**GIVEN PROBLEM:** Please output every line from the line containing "Task: Expand the Venta unit dropdown" through the end of the records, inclusive, as a JSON list of strings with one string per line and no blank lines. Omit the pictures.

**INPUT ROWS:**
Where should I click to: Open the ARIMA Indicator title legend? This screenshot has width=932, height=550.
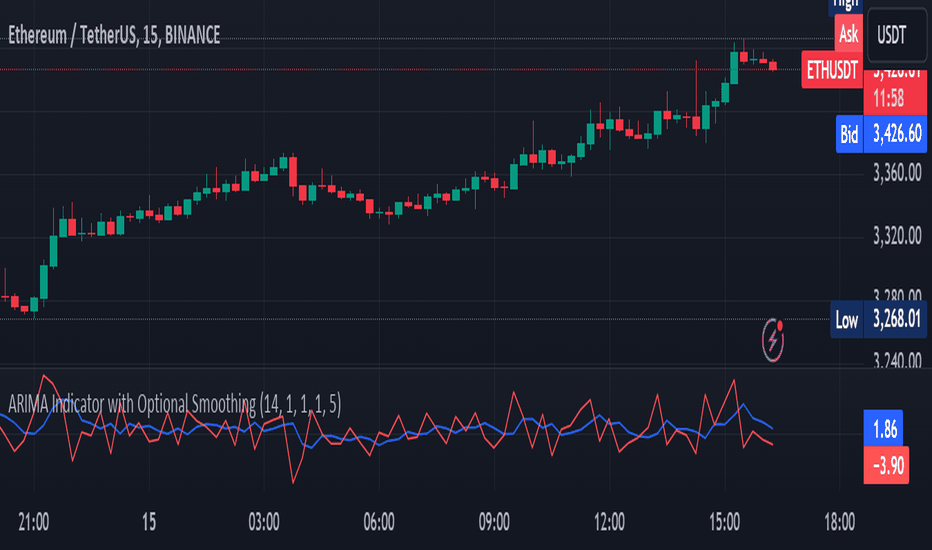[175, 404]
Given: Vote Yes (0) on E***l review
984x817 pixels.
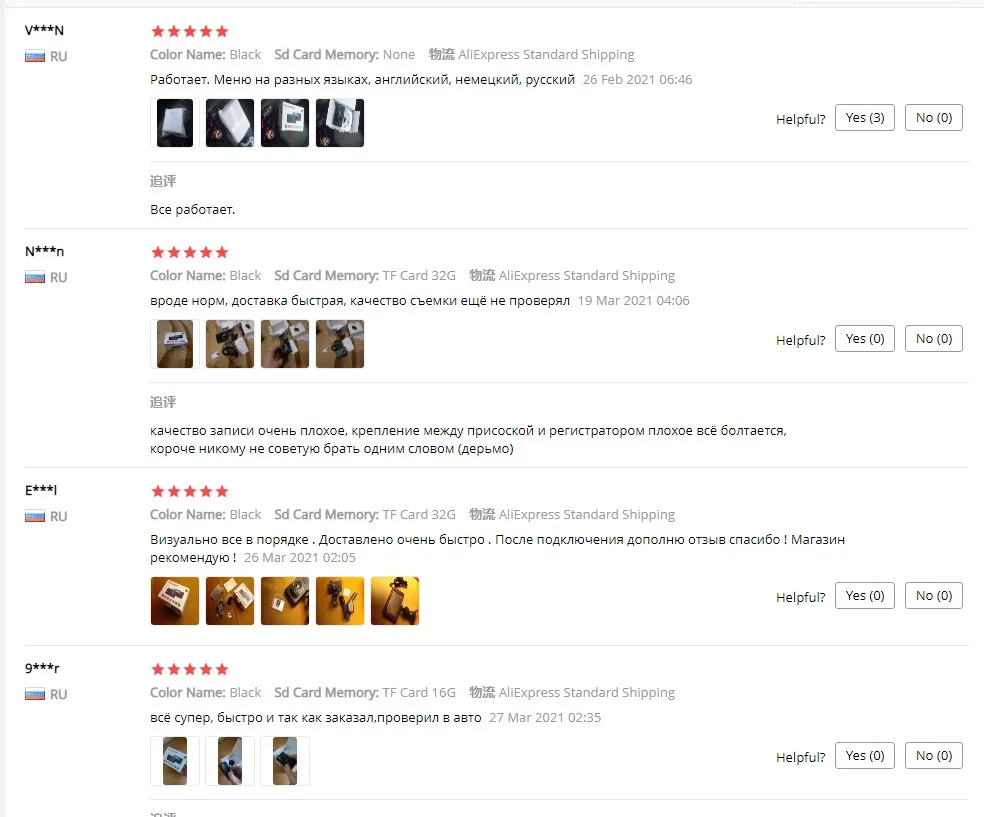Looking at the screenshot, I should point(865,595).
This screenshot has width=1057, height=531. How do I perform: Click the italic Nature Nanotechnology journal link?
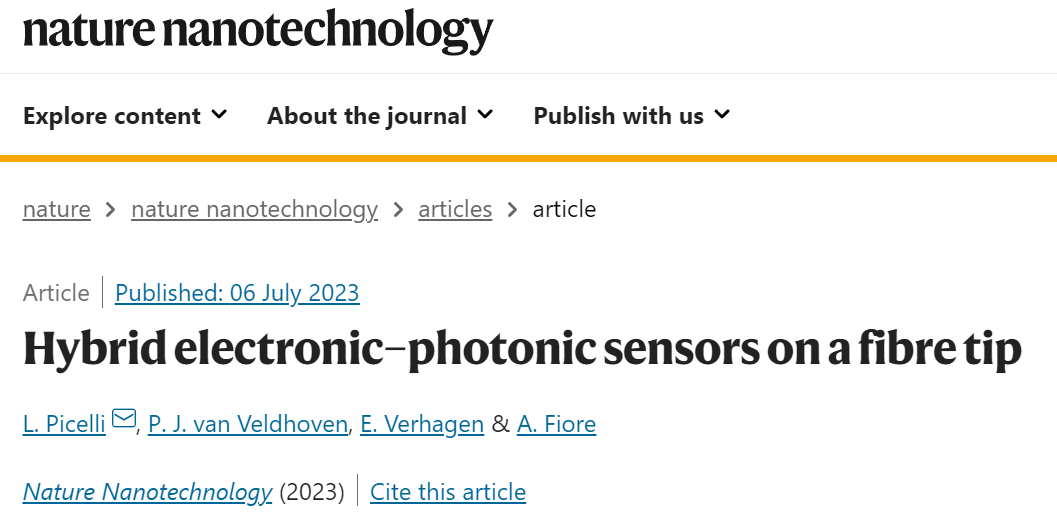pyautogui.click(x=148, y=492)
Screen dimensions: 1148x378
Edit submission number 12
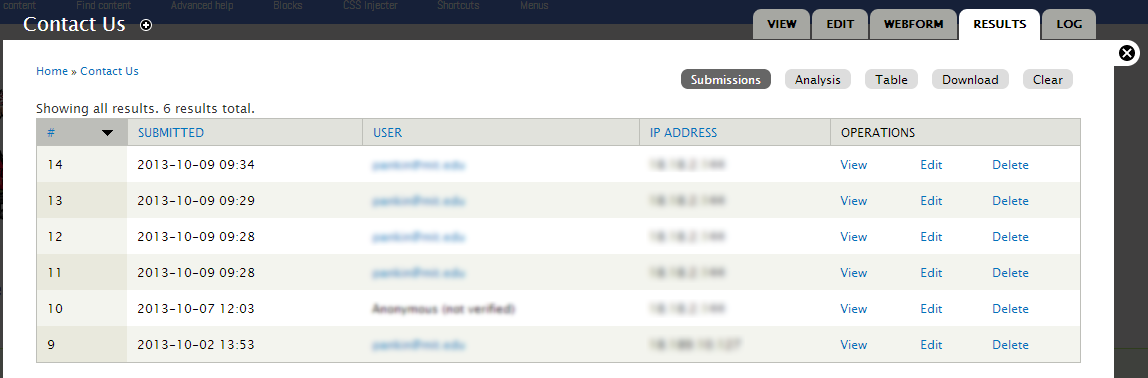[931, 237]
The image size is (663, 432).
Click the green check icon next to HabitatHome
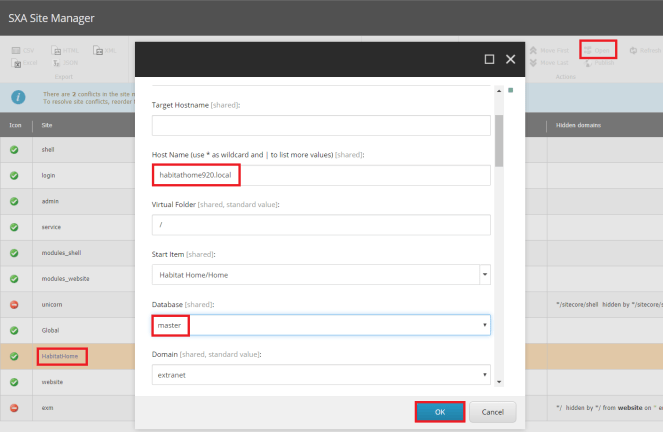[x=15, y=356]
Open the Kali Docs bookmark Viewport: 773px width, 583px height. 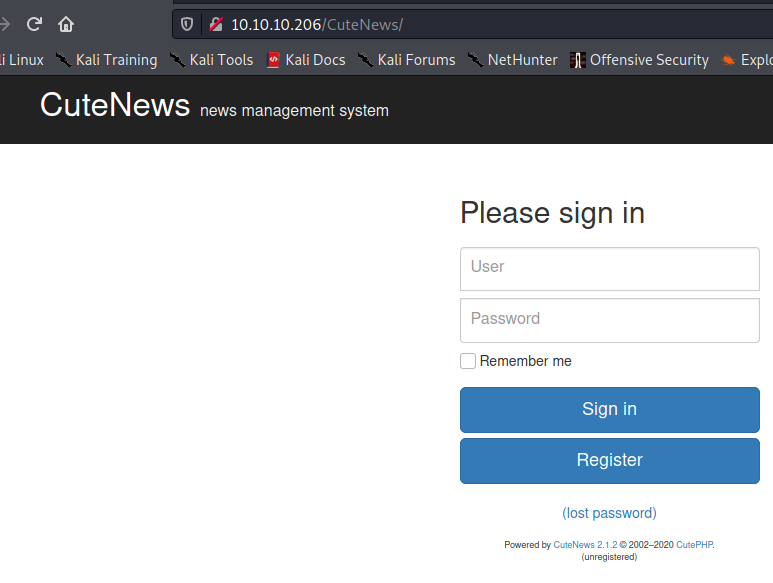click(x=306, y=60)
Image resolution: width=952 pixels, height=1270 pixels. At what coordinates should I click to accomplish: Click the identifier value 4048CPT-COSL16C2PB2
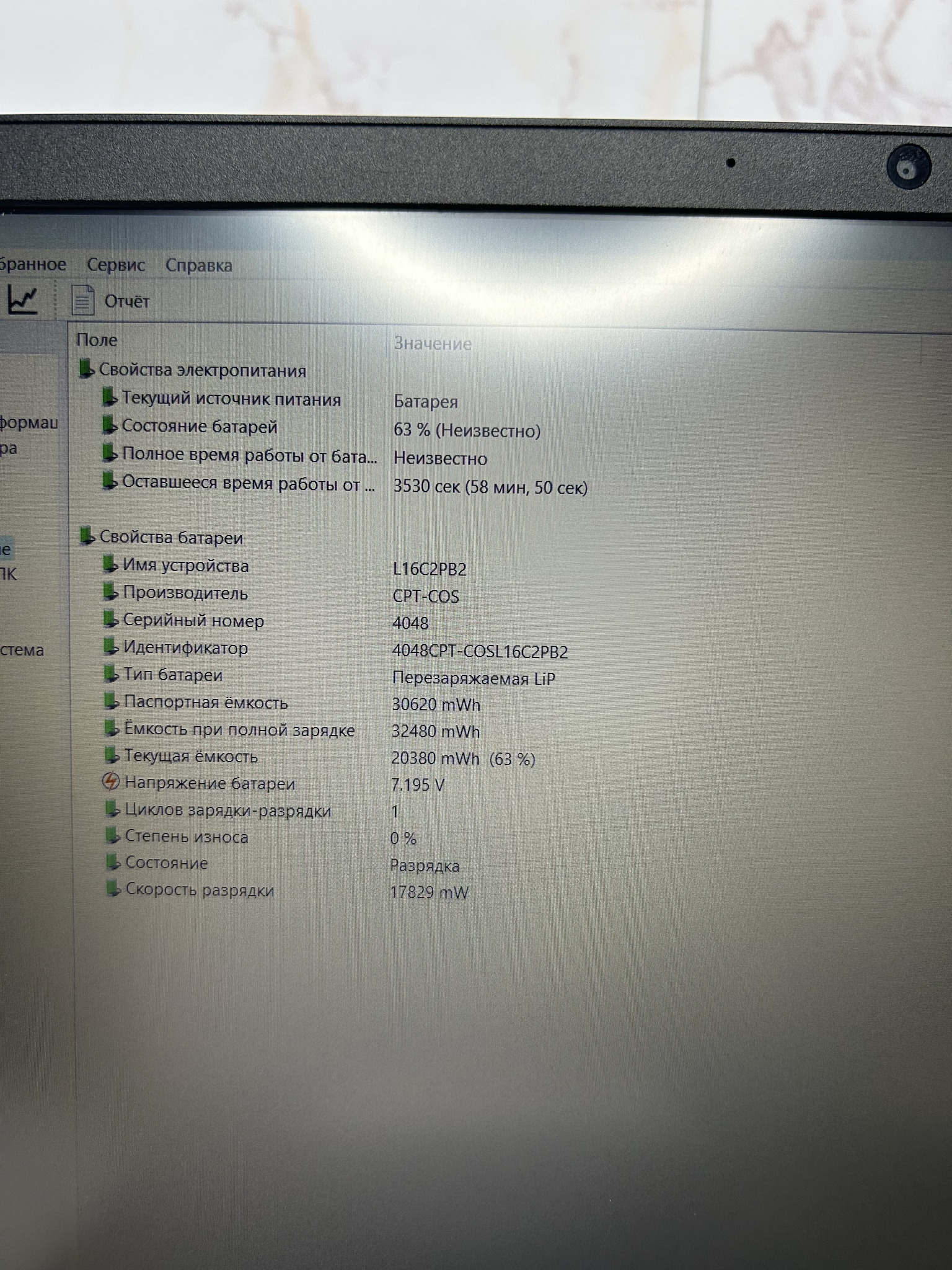tap(480, 652)
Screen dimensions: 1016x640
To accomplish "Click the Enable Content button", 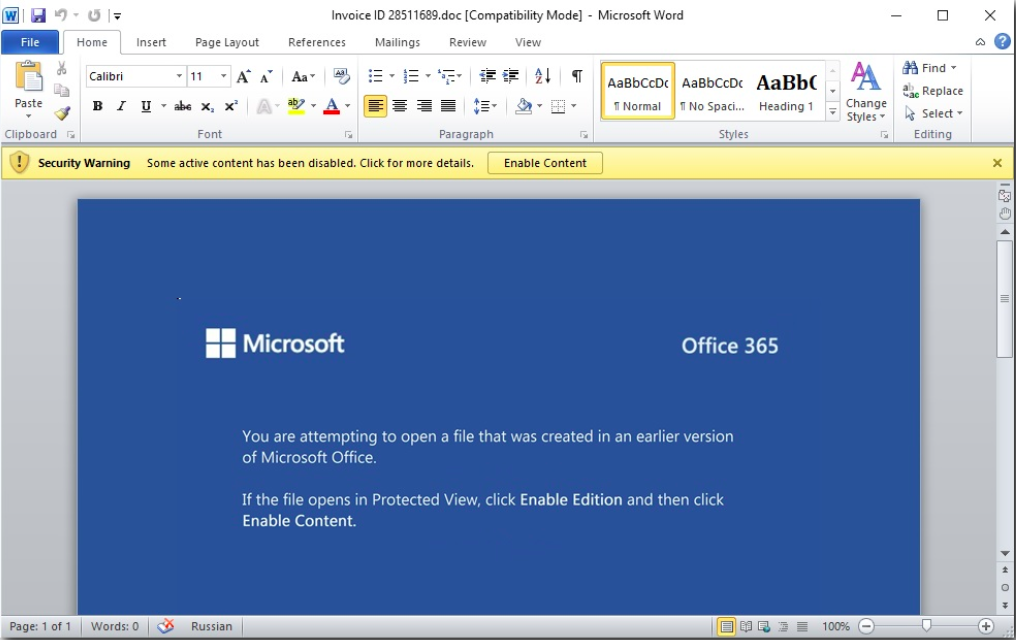I will click(x=545, y=163).
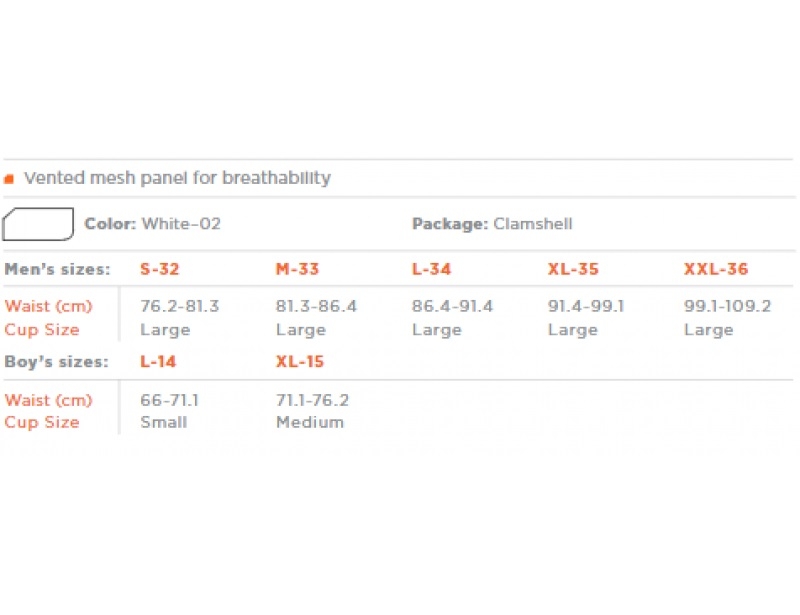
Task: Click the Vented mesh panel for breathability text
Action: [178, 178]
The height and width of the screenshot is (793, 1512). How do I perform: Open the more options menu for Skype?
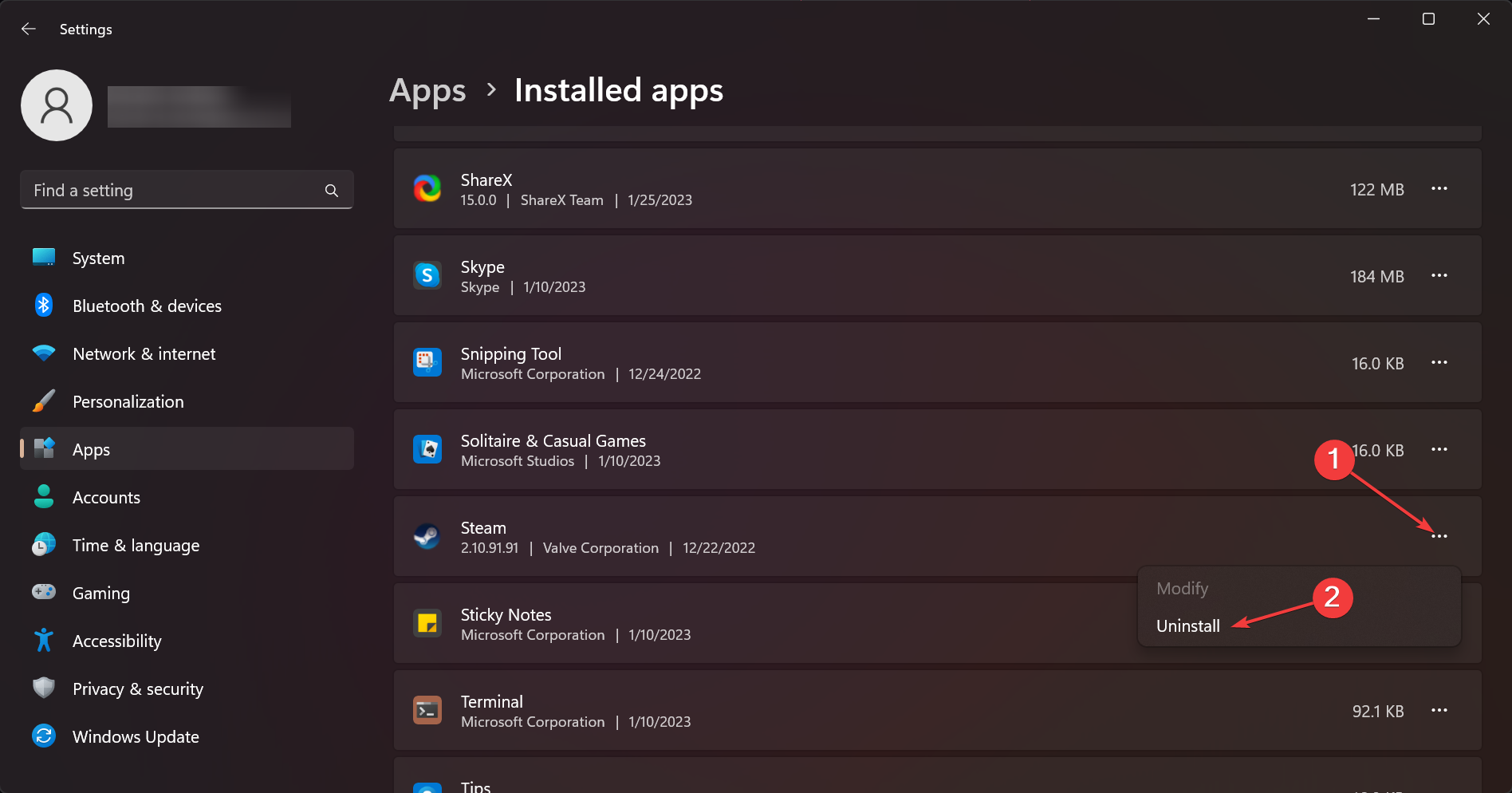point(1439,276)
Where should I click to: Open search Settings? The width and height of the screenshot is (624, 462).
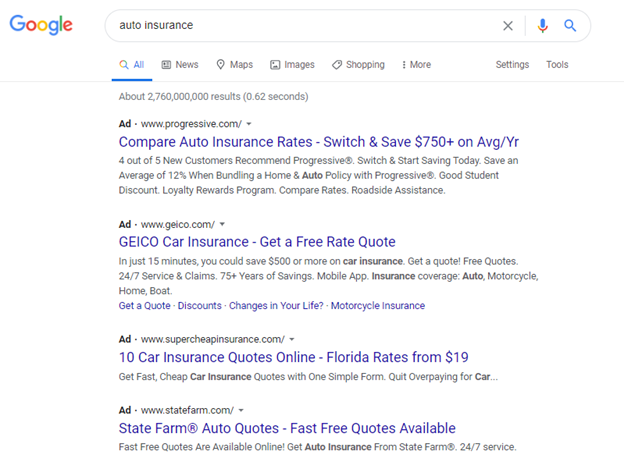tap(512, 65)
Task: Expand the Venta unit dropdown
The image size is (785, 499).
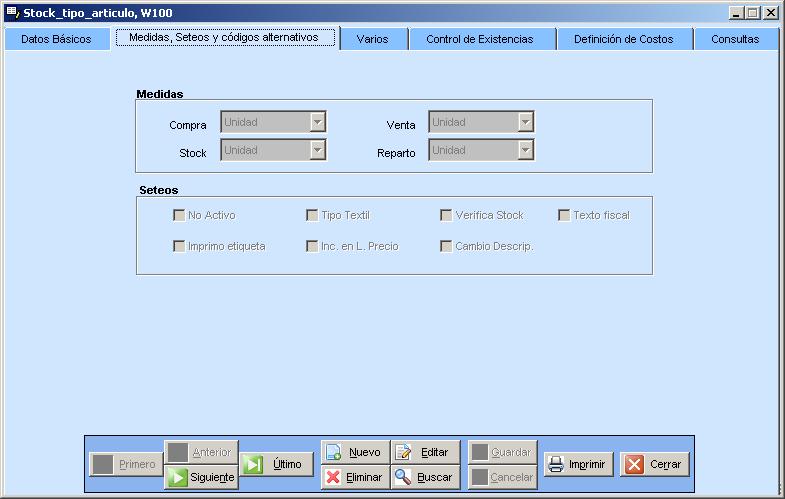Action: (525, 122)
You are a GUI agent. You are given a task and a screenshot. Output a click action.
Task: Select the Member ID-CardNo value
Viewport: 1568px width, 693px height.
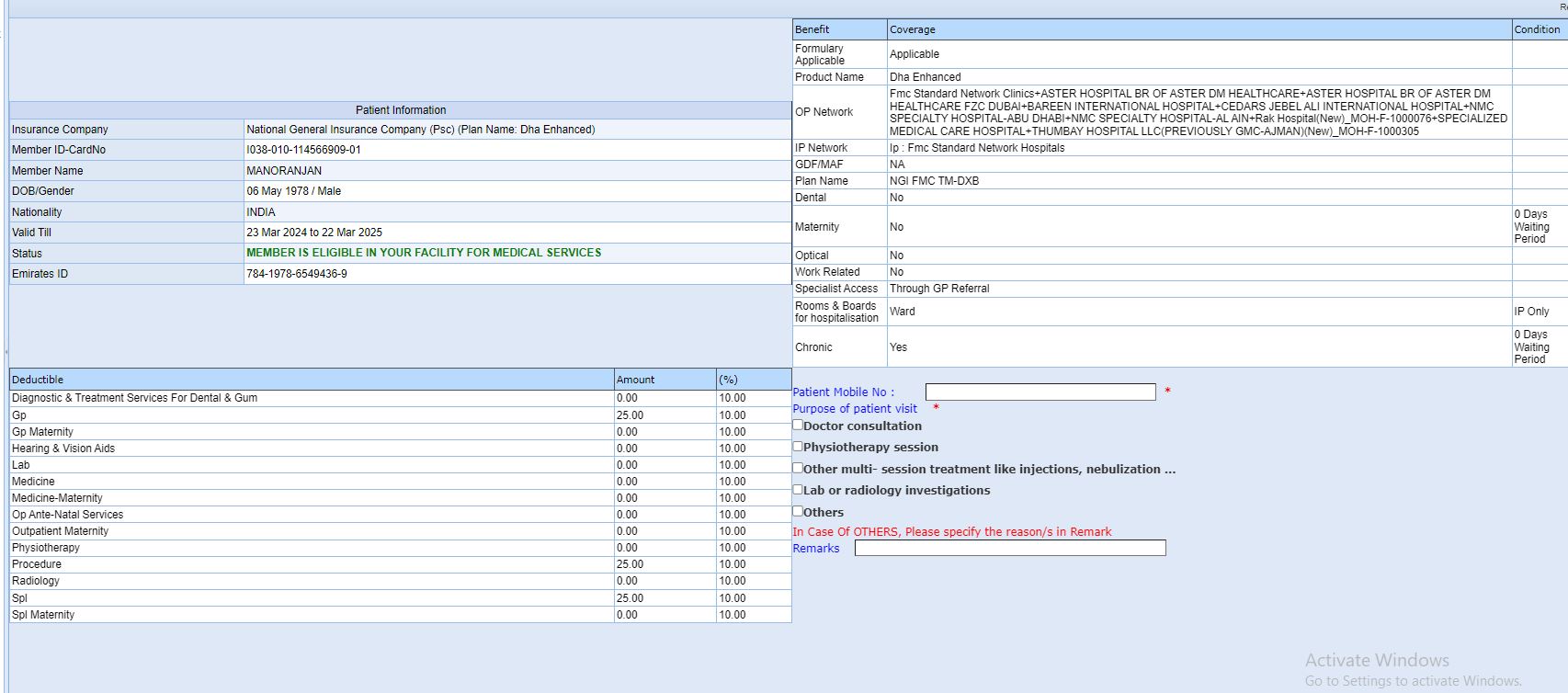(x=303, y=150)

**ANSWER FOR THIS EXERCISE:**
[
  "Task: Expand the Venta unit dropdown",
  "The image size is (785, 499).",
  "Action: (525, 122)",
  "You are a GUI agent. You are given a task and a screenshot. Output a click action.",
  "Task: Select the Member ID-CardNo value",
  "Viewport: 1568px width, 693px height.",
  "(x=303, y=150)"
]